» **TASK DIRECTIONS**:
The entries below hold a line with "Given: Click the AMEX card logo" and a line with "Viewport: 1304px width, 874px height.". Return those lines and all that lie between them, exactly and only.

» **GIVEN RECORDS**:
Segment Open

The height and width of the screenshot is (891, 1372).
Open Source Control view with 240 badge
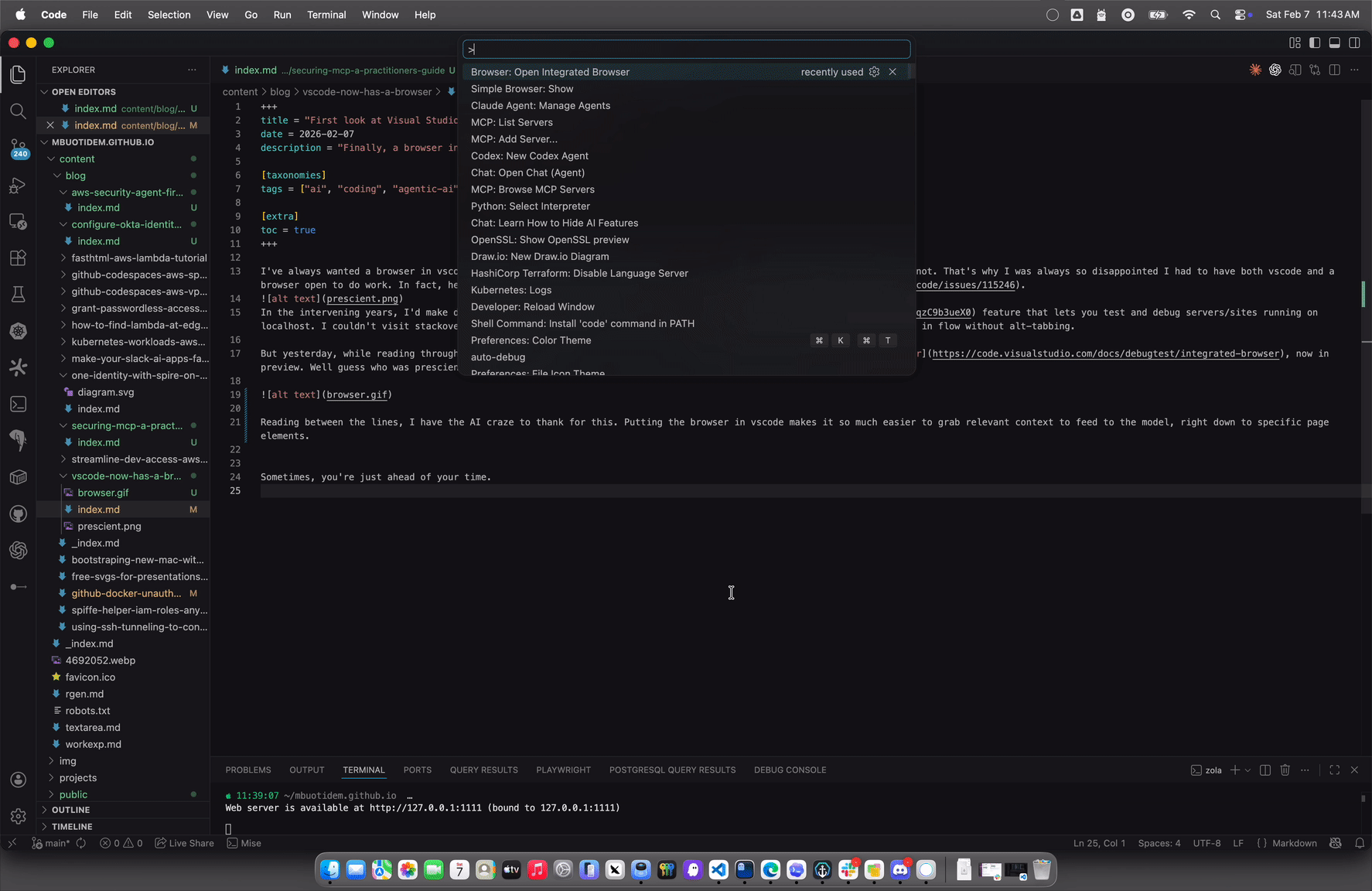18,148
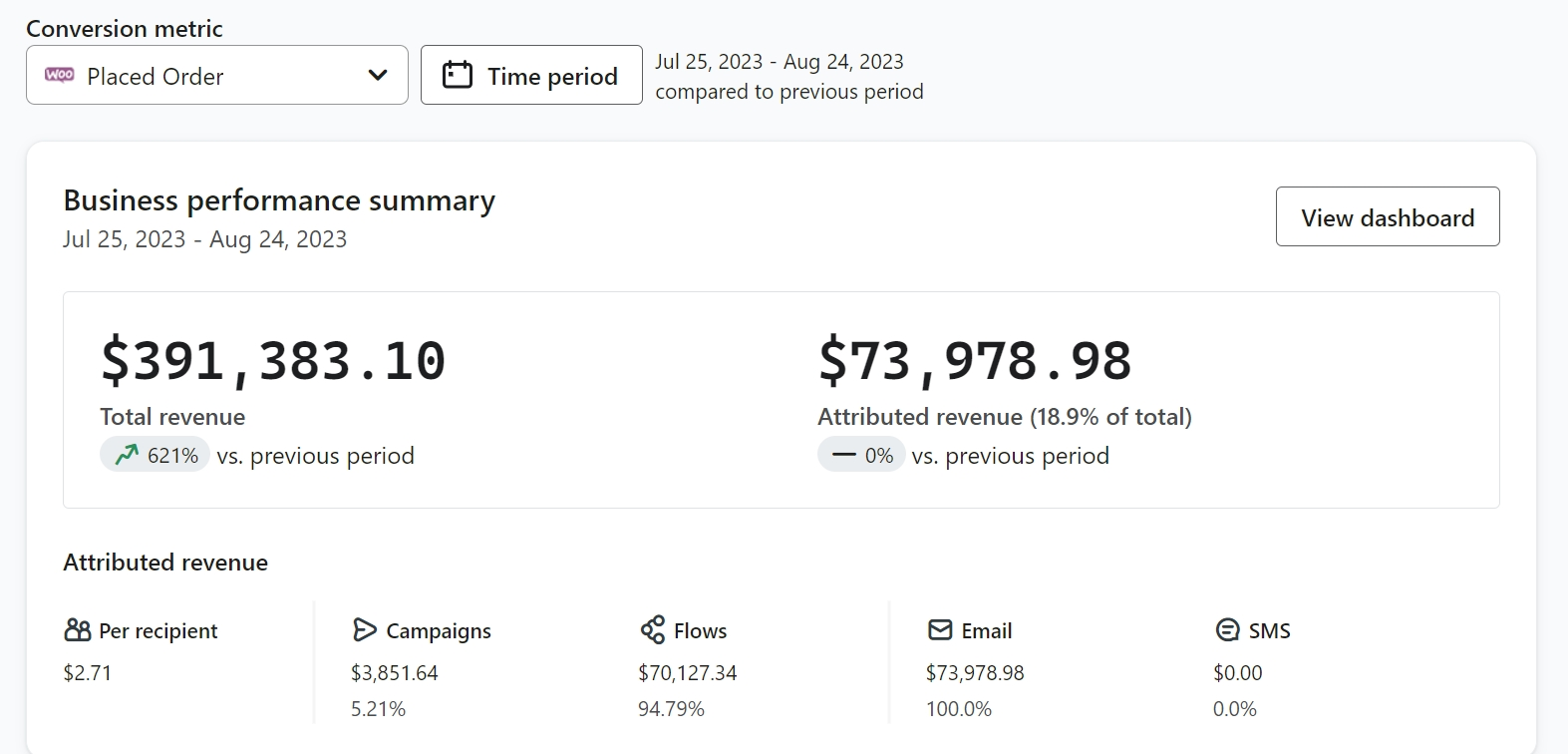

Segment Closed
Segment Open

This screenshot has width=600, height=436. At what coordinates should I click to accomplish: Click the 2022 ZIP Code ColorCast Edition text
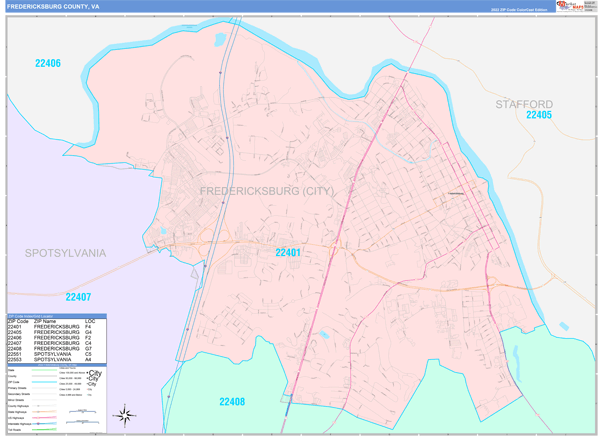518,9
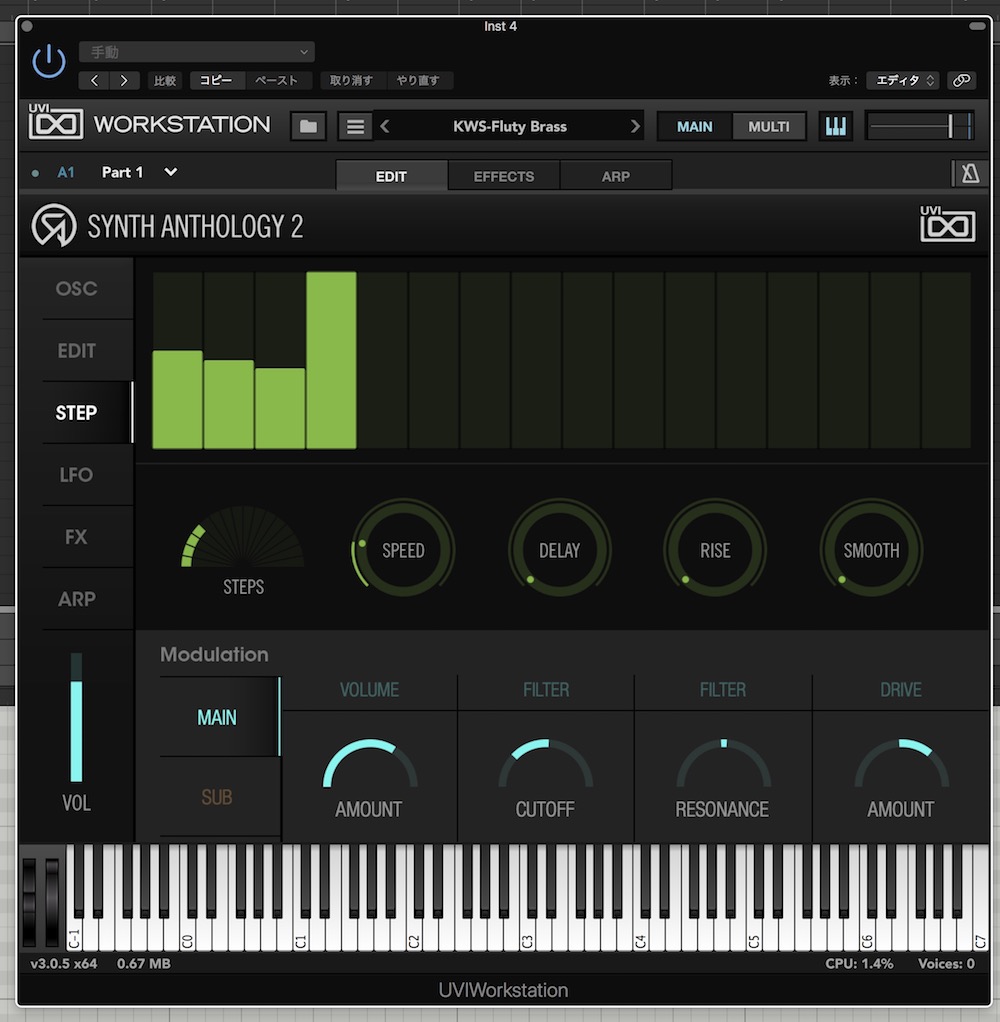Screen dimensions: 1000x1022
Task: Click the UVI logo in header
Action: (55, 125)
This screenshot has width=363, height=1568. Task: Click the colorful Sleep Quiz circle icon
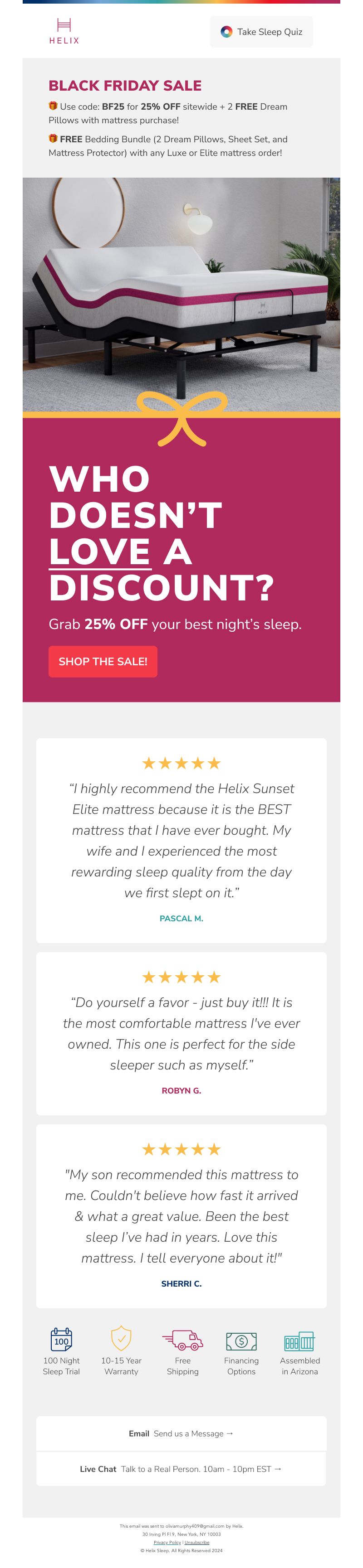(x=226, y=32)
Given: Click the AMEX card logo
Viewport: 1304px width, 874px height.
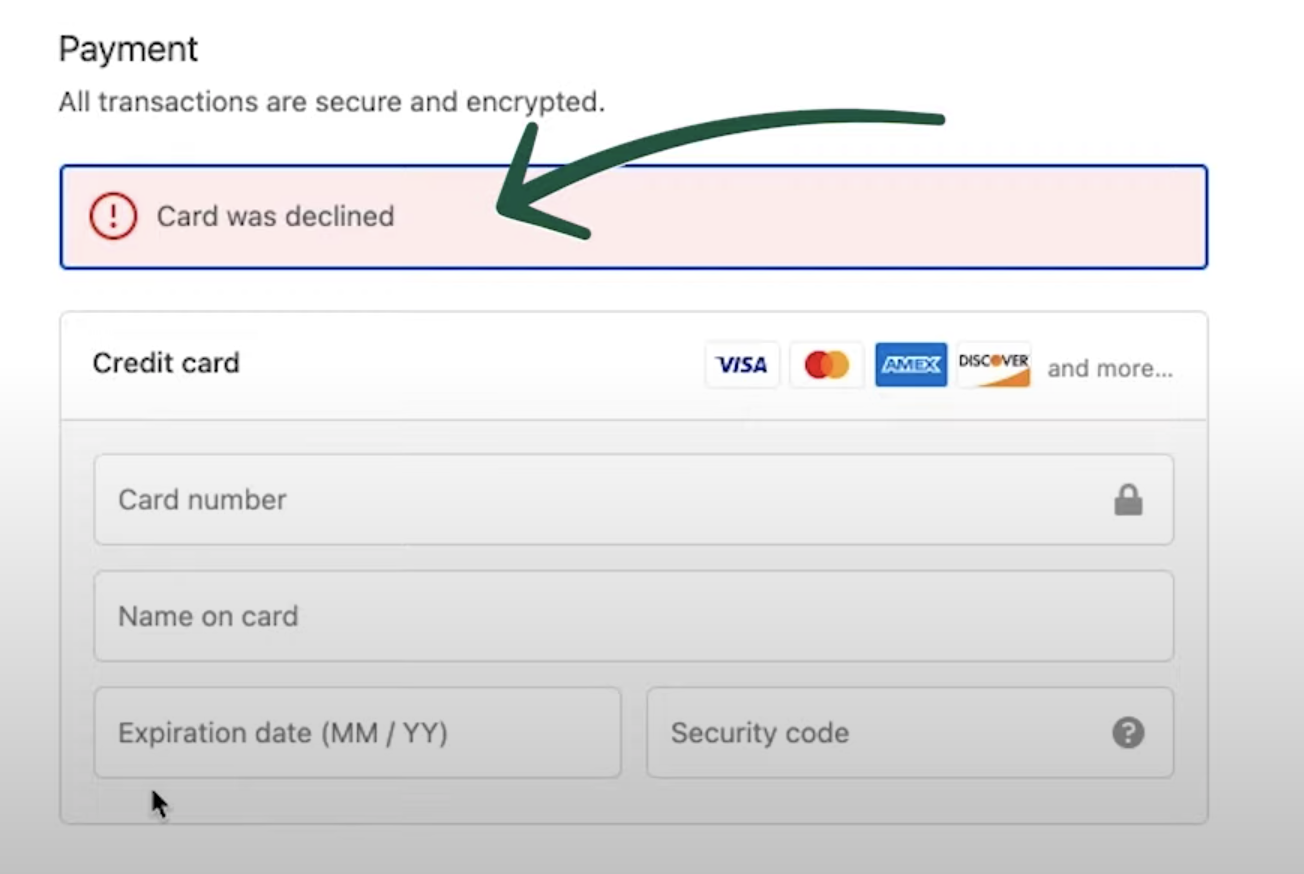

Segment Closed
Segment Open

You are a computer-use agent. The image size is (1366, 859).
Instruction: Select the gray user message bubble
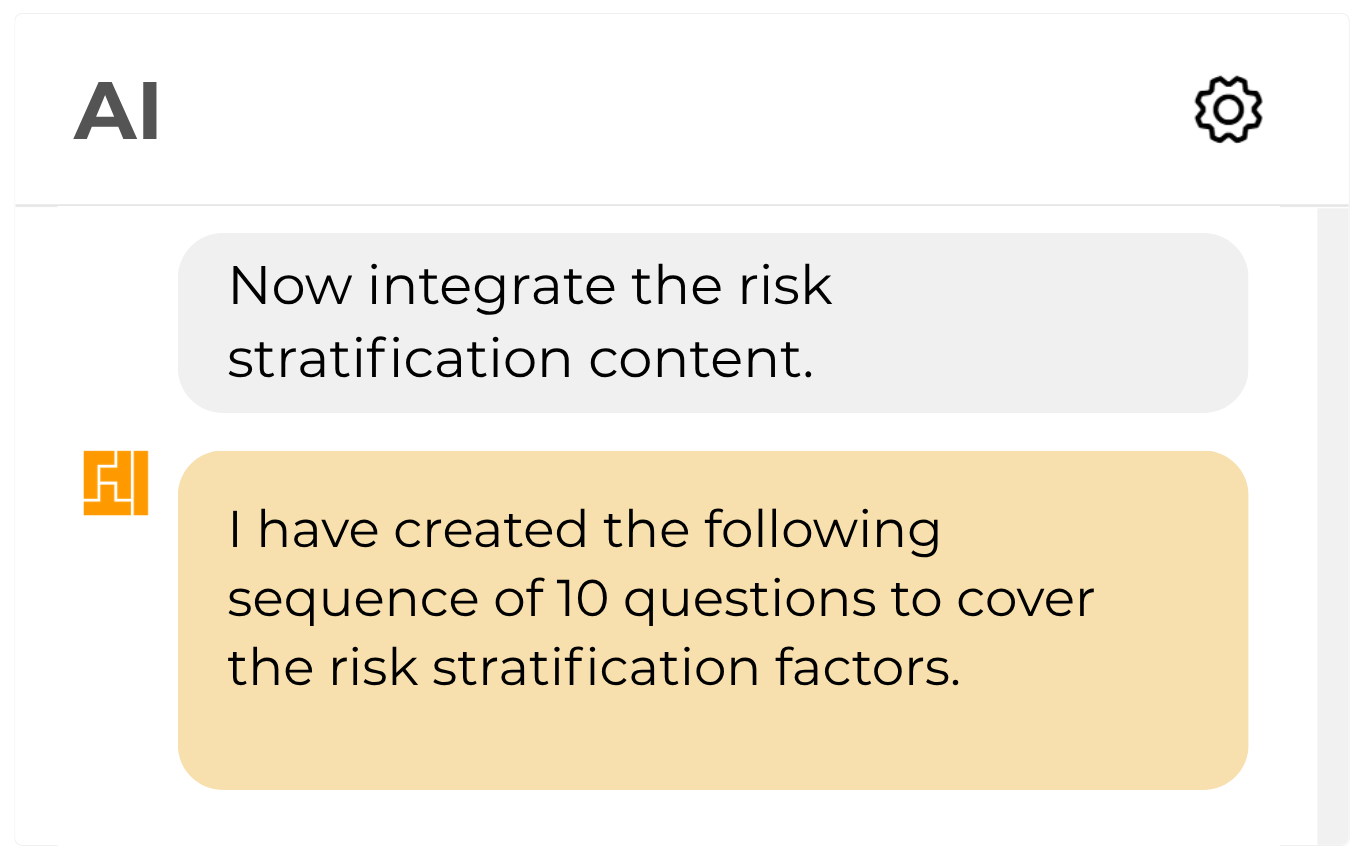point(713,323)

Segment Closed

» **RESULT OF THE EXERCISE**:
Given: Click the AMEX card logo
Viewport: 1304px width, 874px height.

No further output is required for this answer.